- _DATA SUPPLIED_:
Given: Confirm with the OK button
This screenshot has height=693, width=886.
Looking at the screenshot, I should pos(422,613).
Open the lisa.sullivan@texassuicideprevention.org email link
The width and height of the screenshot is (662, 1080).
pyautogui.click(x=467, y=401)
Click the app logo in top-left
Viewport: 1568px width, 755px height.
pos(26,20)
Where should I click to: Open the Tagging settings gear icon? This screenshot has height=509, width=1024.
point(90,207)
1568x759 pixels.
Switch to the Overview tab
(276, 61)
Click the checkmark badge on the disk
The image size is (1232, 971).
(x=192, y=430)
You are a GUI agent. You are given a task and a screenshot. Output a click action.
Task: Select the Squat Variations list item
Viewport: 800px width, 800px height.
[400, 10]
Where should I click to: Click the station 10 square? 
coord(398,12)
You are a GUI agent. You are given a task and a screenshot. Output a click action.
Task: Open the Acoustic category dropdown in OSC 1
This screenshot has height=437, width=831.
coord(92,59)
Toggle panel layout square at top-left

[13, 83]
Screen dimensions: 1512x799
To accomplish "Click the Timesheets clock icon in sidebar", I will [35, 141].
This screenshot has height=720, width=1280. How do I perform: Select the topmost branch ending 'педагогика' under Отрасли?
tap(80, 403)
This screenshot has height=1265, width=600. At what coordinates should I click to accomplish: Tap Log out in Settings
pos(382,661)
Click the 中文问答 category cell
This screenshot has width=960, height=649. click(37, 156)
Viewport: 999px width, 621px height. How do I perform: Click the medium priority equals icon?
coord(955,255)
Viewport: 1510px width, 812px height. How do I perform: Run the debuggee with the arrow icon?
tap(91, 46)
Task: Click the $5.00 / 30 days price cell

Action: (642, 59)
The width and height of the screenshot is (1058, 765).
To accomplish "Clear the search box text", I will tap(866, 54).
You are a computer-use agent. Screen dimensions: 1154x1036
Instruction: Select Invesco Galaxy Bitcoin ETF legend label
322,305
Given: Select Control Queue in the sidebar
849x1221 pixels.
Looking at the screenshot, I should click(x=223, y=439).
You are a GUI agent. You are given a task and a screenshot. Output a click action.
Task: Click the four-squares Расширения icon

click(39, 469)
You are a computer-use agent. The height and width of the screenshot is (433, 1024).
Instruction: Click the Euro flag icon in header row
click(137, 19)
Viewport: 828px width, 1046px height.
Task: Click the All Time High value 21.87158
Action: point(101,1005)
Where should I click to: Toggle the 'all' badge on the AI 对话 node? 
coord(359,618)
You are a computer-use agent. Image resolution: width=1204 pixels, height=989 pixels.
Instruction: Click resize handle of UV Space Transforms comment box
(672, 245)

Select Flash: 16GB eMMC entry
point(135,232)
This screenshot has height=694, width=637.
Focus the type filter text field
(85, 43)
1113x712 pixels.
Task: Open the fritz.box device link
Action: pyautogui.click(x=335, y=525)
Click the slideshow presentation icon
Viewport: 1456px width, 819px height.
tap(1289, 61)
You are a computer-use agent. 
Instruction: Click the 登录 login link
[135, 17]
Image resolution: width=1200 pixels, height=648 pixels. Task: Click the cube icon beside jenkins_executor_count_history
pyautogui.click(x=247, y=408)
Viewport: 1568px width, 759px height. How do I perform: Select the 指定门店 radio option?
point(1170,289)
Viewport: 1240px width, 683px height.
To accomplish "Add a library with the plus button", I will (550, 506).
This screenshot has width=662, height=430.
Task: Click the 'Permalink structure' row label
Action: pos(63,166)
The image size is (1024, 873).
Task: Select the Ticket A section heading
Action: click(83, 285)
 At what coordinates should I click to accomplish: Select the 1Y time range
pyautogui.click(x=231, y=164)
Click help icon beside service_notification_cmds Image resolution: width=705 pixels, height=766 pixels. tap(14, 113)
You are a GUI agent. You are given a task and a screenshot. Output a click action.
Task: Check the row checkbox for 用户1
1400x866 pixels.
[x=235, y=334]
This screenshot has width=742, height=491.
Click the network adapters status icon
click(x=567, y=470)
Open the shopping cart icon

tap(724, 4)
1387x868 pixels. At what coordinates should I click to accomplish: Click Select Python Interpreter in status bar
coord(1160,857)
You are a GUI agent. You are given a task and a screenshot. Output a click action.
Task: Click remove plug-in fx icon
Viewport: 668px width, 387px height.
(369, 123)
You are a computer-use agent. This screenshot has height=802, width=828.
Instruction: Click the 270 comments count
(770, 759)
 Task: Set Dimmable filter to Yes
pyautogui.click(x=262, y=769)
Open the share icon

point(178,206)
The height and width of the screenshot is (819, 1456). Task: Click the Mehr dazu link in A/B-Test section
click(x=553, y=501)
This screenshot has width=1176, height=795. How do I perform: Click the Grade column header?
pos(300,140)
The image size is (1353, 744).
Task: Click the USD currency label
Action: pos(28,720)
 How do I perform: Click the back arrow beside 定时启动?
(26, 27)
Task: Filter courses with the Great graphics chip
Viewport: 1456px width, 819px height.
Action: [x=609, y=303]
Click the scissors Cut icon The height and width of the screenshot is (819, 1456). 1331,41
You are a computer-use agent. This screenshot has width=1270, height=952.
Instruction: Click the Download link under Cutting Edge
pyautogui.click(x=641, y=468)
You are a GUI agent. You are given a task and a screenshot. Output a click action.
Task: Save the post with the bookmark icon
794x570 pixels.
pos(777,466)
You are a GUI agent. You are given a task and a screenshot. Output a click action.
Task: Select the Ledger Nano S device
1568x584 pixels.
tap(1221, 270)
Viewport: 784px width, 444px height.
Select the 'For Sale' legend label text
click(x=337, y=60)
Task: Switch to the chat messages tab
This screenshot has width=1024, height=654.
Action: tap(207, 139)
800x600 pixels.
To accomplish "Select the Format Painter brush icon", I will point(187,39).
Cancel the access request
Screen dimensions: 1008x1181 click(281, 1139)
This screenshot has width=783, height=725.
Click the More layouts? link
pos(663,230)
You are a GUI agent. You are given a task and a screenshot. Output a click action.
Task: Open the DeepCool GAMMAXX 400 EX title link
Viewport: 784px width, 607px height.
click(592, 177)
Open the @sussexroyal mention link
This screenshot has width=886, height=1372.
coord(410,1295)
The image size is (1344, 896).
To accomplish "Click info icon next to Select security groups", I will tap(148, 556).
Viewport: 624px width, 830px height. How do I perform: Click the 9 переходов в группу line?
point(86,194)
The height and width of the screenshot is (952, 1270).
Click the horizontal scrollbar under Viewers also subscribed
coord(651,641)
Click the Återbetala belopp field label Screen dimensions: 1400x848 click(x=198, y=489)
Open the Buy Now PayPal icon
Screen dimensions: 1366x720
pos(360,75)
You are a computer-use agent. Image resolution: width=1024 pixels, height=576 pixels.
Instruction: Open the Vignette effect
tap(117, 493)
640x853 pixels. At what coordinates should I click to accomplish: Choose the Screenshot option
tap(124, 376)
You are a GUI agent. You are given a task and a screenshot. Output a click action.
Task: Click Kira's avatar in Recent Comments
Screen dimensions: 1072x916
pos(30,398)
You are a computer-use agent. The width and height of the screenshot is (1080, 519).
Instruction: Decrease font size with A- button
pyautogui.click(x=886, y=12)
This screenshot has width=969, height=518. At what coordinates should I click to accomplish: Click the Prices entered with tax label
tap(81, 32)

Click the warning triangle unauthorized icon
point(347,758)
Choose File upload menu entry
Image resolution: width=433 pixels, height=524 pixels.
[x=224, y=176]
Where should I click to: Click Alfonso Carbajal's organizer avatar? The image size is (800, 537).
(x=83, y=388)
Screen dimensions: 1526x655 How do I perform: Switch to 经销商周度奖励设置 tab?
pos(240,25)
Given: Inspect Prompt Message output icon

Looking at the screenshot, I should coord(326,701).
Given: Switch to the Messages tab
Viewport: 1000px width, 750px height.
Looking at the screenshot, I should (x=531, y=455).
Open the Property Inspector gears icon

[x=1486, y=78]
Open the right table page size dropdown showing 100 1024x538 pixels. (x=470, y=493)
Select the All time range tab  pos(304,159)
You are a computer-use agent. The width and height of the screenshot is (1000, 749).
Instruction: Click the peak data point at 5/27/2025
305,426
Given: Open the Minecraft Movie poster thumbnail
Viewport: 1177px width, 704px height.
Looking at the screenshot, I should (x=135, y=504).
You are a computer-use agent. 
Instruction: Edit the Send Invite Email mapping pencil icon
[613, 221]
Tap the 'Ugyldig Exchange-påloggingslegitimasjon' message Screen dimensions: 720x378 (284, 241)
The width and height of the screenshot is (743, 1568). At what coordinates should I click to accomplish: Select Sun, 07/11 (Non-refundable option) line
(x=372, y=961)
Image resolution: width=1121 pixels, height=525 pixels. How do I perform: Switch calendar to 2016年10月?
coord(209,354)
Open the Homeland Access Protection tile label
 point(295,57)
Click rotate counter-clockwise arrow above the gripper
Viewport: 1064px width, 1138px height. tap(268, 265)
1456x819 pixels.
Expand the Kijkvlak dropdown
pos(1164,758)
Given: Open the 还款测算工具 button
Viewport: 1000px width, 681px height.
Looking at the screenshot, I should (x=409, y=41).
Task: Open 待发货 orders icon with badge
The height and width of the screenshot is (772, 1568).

- _EXERCISE REQUIREMENTS_:
Render the data from the line containing "Image resolution: width=1121" through the line containing "point(295,57)", both included, as a Markdown table with the columns Row and Text. Number each line in Row, put the line itself in Text, and leave out any blank lines.

- _WRITTEN ANSWER_:
| Row | Text |
|---|---|
| 1 | Image resolution: width=1121 pixels, height=525 pixels. How do I perform: Switch calendar to 2016年10月? |
| 2 | coord(209,354) |
| 3 | Open the Homeland Access Protection tile label |
| 4 |  point(295,57) |